#### EXERCISE:
Could you repeat, word for word, the part of the records below that opens with the line containing "Task: Select page 1 in pagination" and runs through the end of the records, leaving out the pictures?

┄┄┄┄┄┄┄┄┄┄

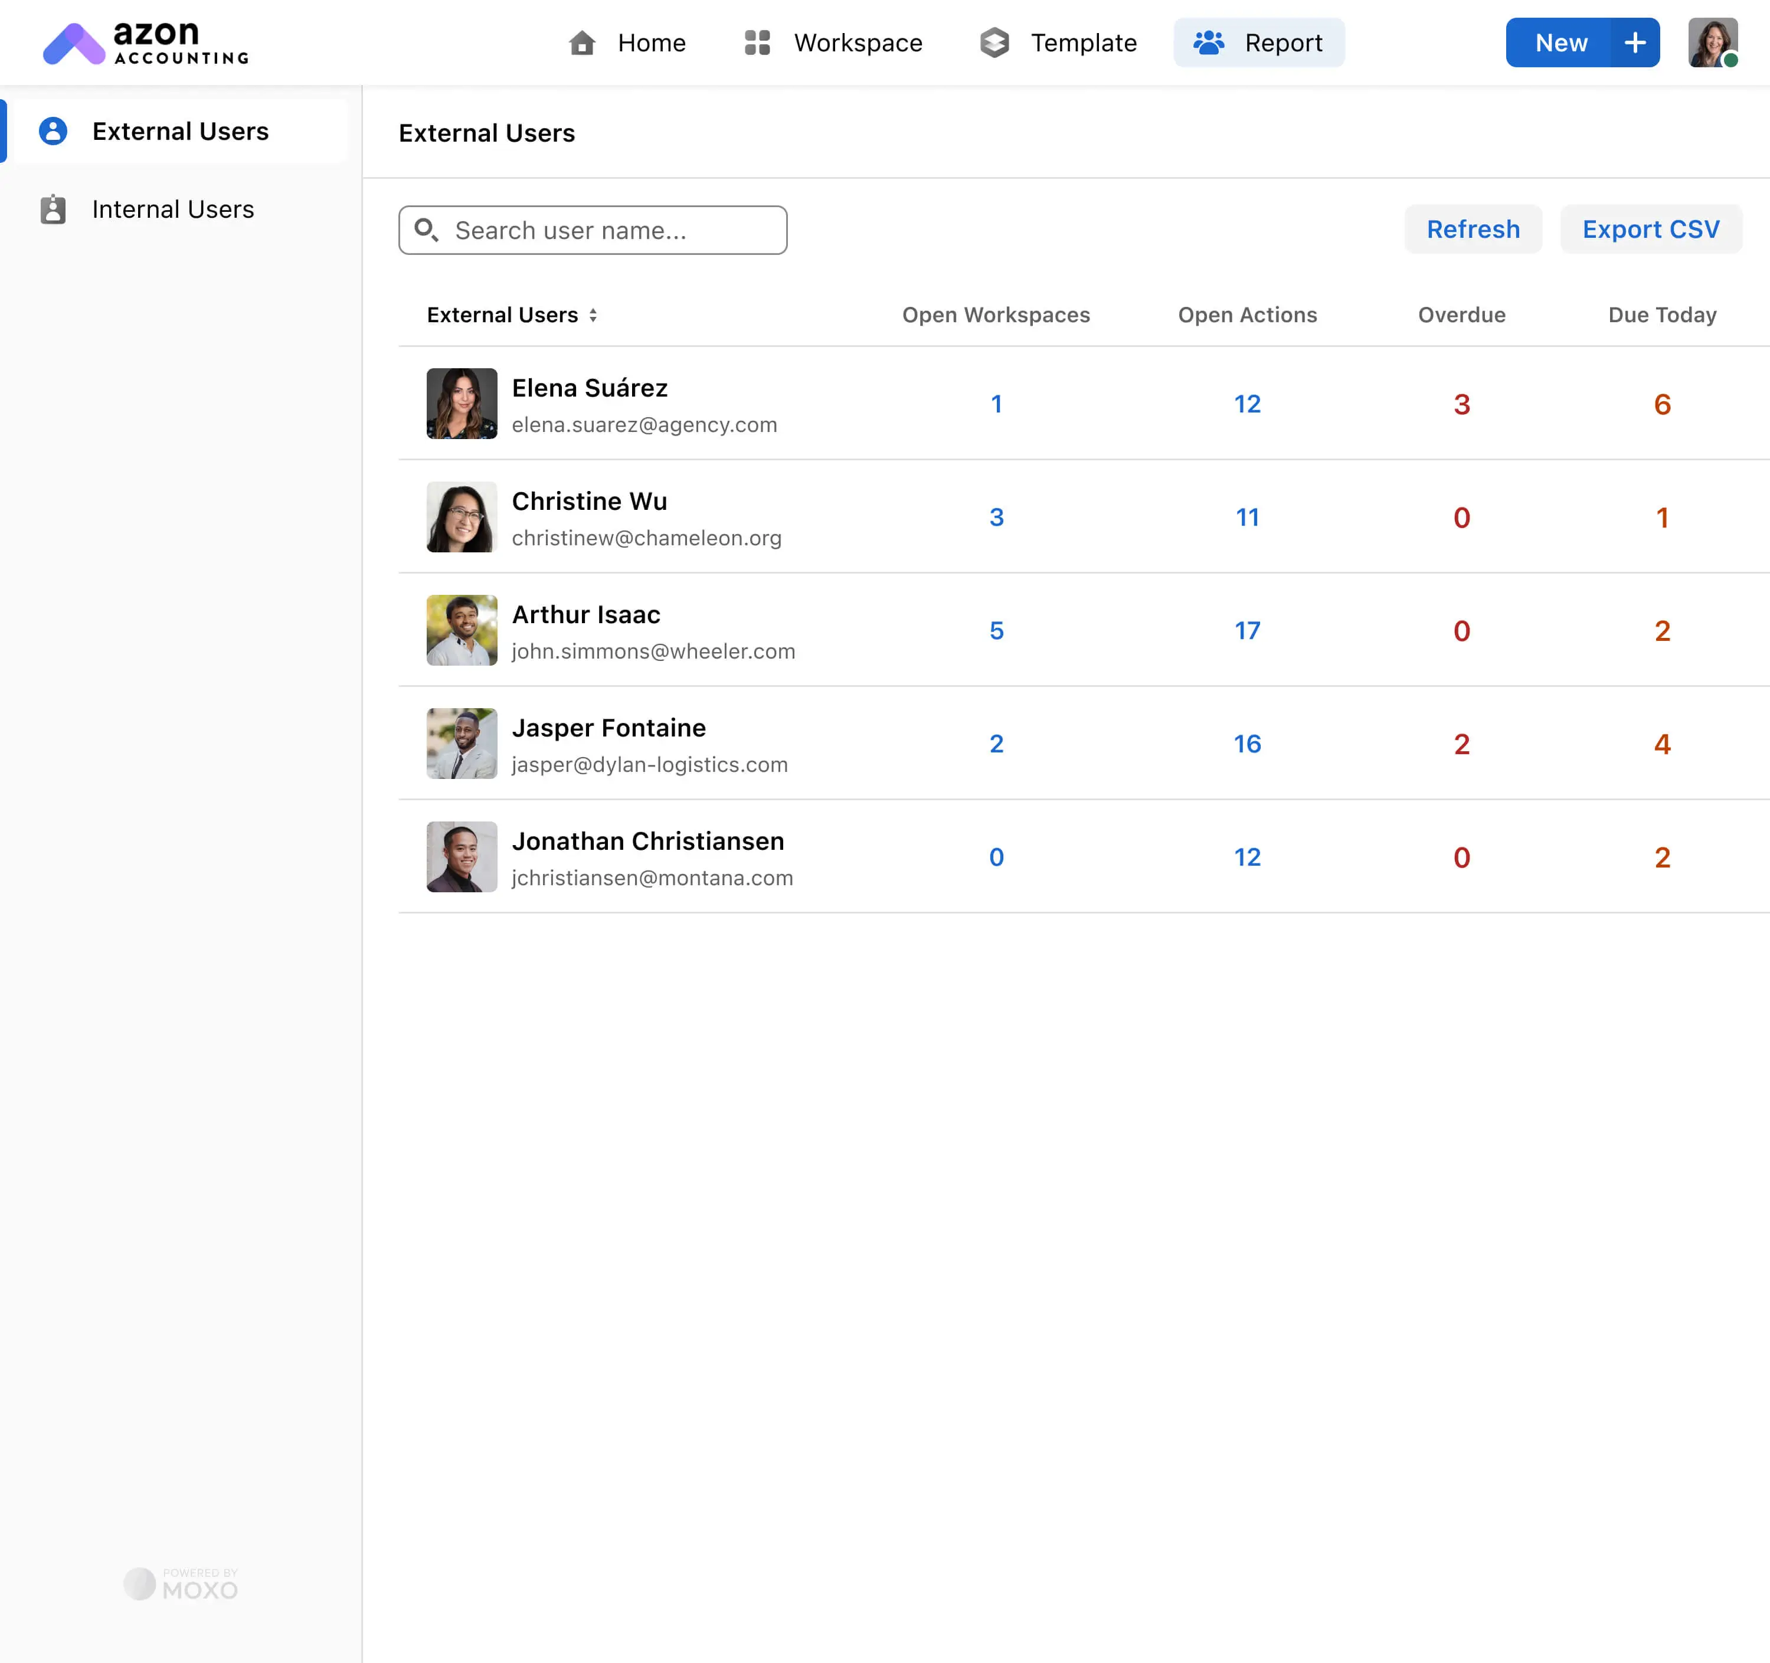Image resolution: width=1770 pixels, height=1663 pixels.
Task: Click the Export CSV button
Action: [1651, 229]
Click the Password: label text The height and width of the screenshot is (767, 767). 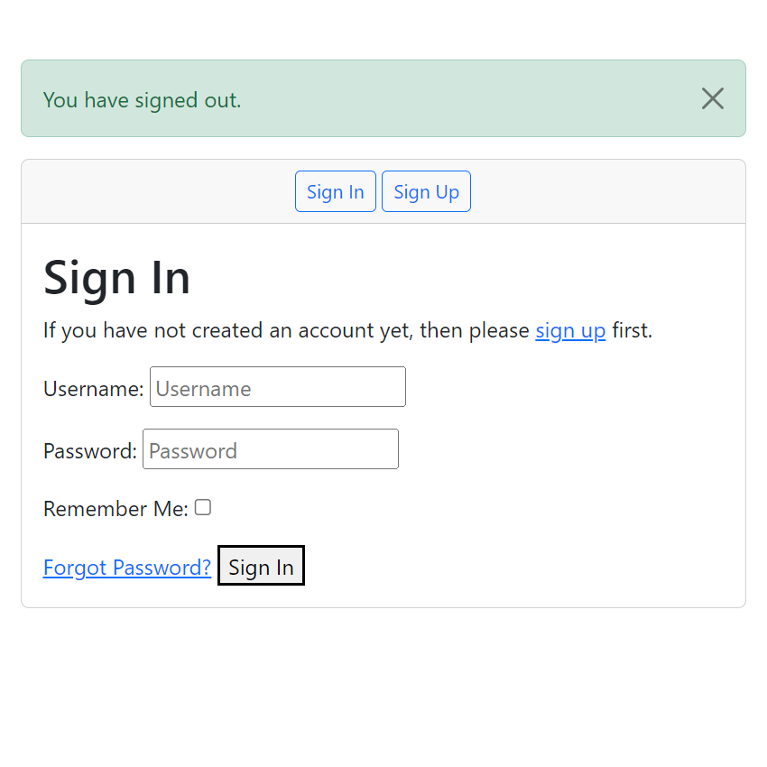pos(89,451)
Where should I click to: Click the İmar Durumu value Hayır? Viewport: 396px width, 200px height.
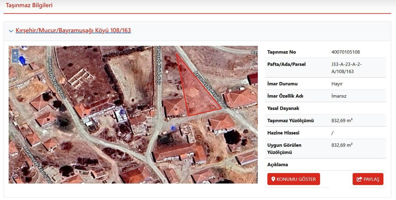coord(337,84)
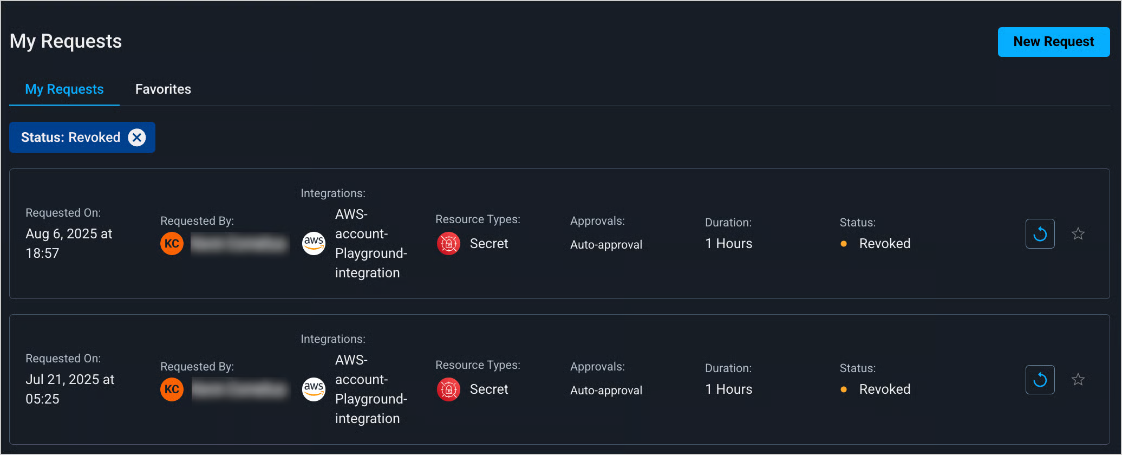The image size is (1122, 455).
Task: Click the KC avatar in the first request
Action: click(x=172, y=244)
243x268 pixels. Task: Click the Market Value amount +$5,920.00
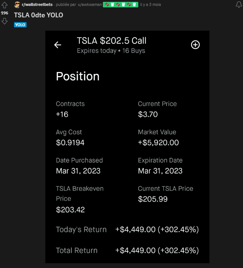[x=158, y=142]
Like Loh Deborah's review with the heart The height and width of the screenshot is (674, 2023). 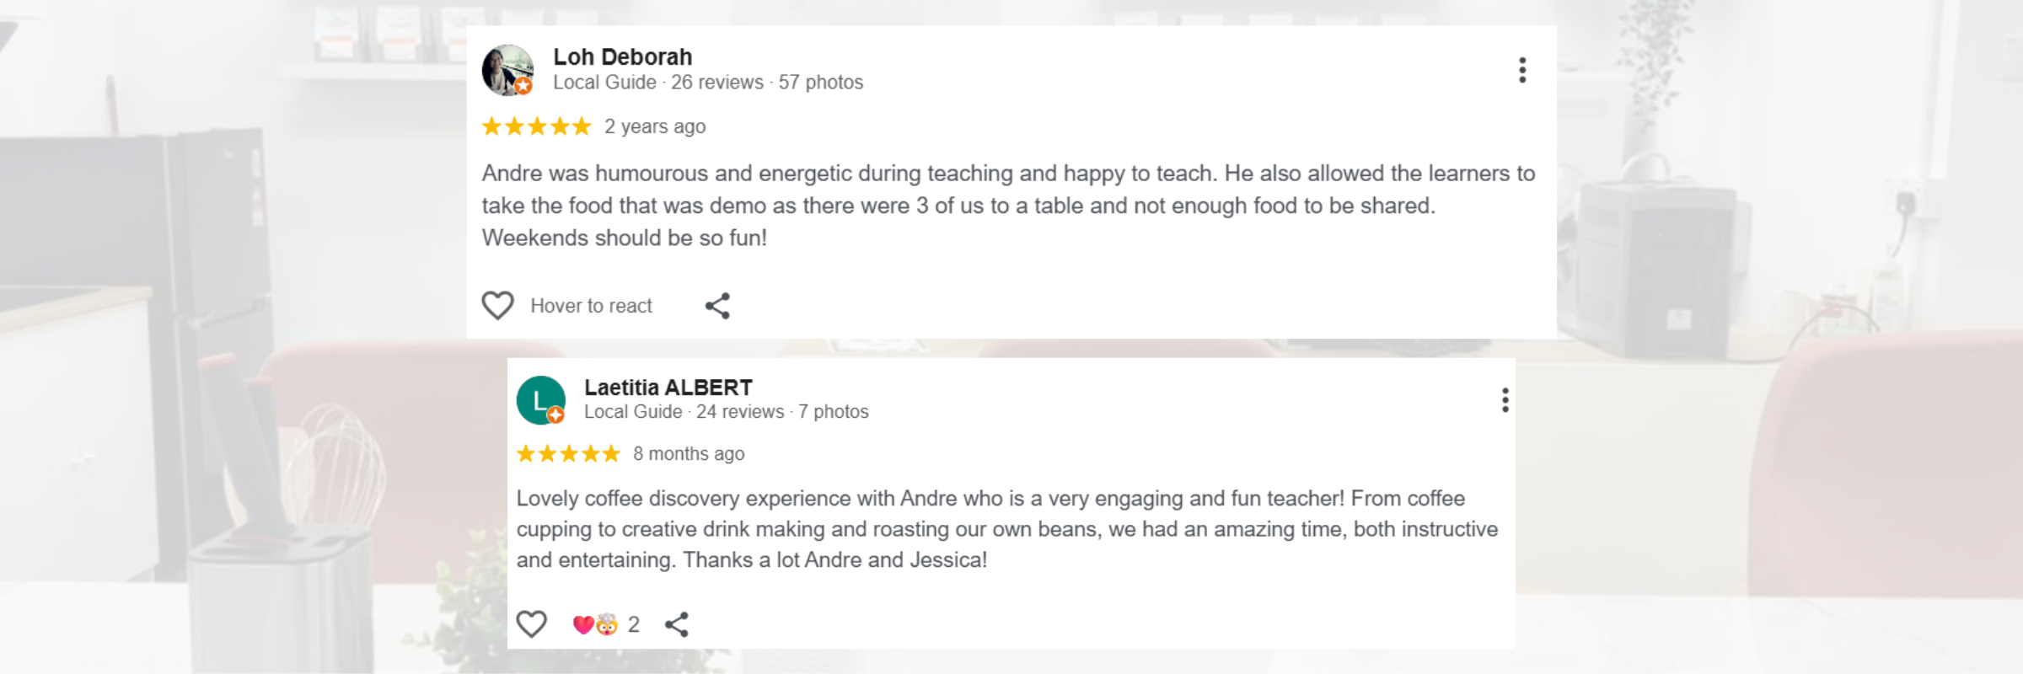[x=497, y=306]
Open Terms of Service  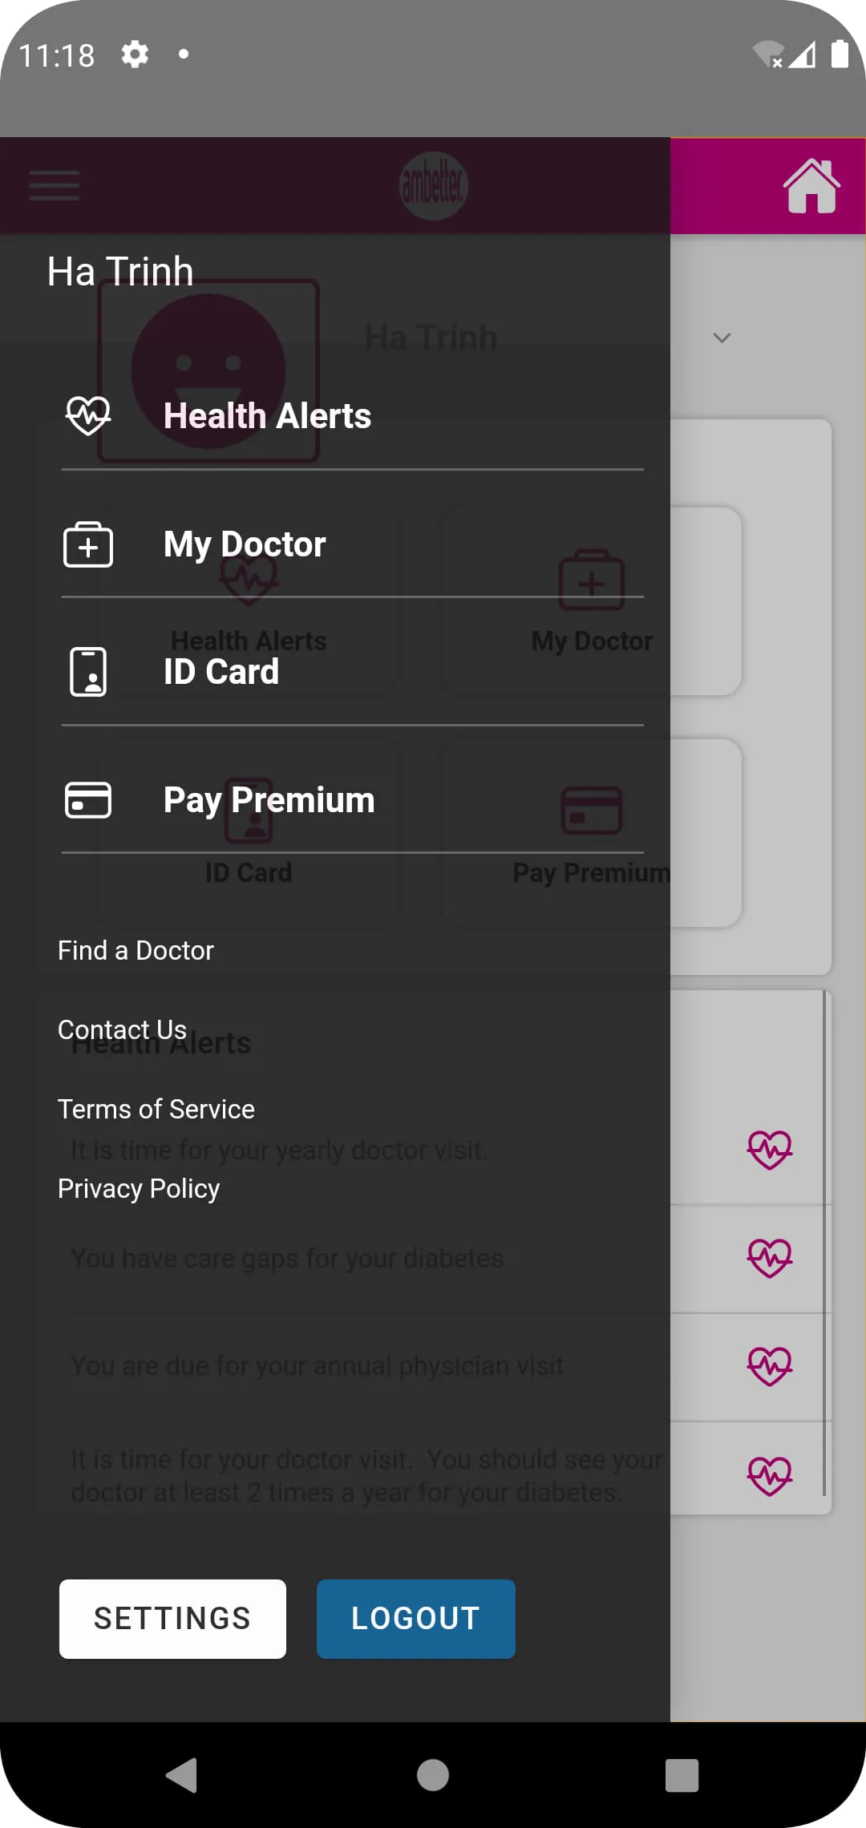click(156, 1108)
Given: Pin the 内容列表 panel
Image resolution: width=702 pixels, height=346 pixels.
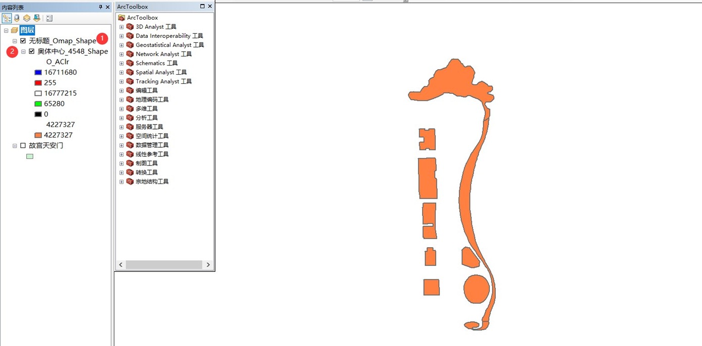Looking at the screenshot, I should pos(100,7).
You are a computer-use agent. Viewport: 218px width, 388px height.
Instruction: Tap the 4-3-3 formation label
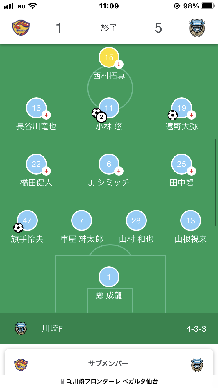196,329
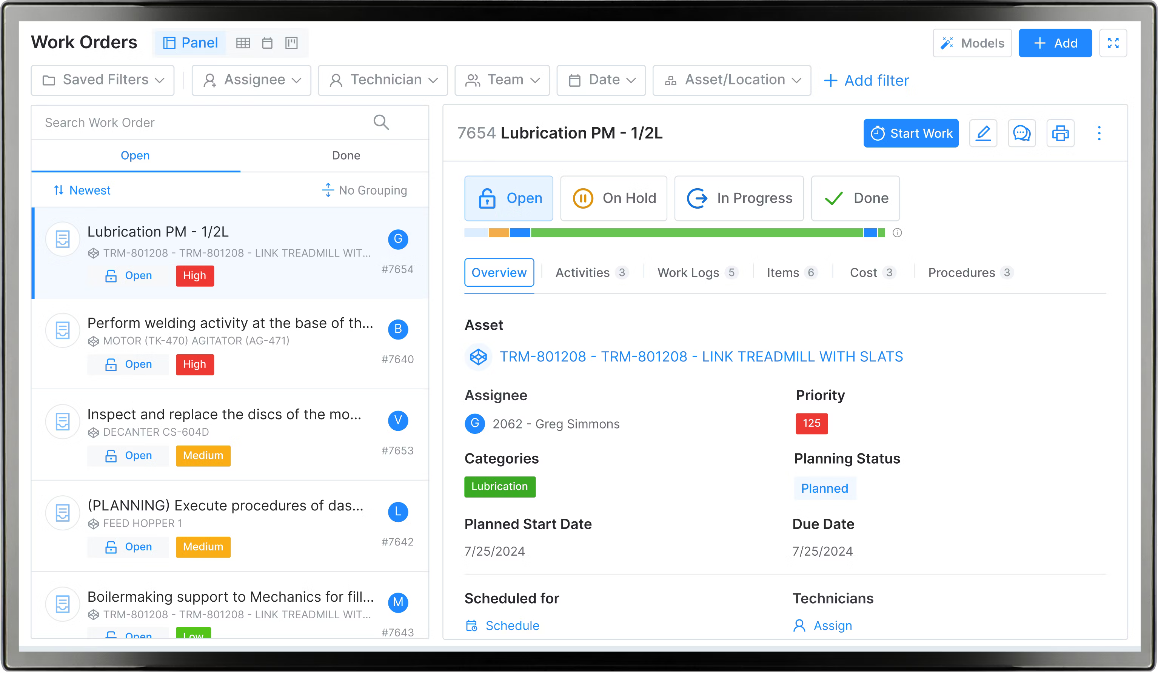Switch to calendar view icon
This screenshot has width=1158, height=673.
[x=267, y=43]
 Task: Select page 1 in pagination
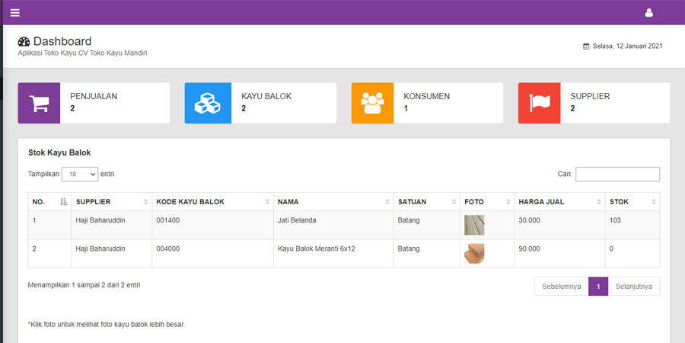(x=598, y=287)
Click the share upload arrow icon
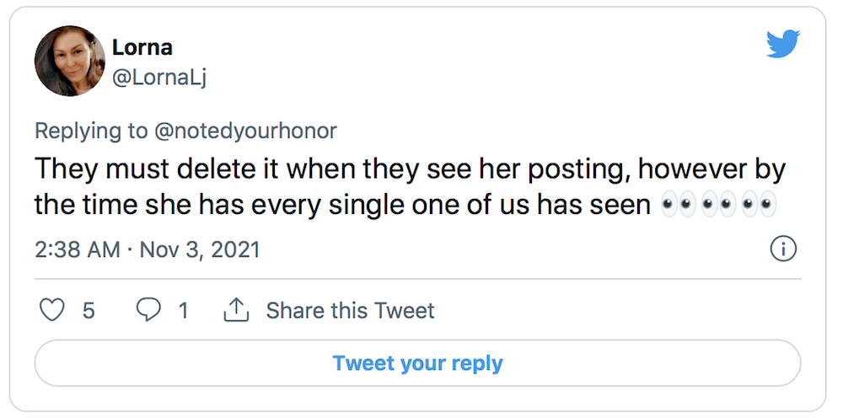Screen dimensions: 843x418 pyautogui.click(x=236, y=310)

┄┄┄┄┄┄┄┄┄┄

#### RESULT BELOW:
 Task: Select page 1 in pagination
(x=598, y=287)
Click the share upload arrow icon
Screen dimensions: 843x418 pyautogui.click(x=236, y=310)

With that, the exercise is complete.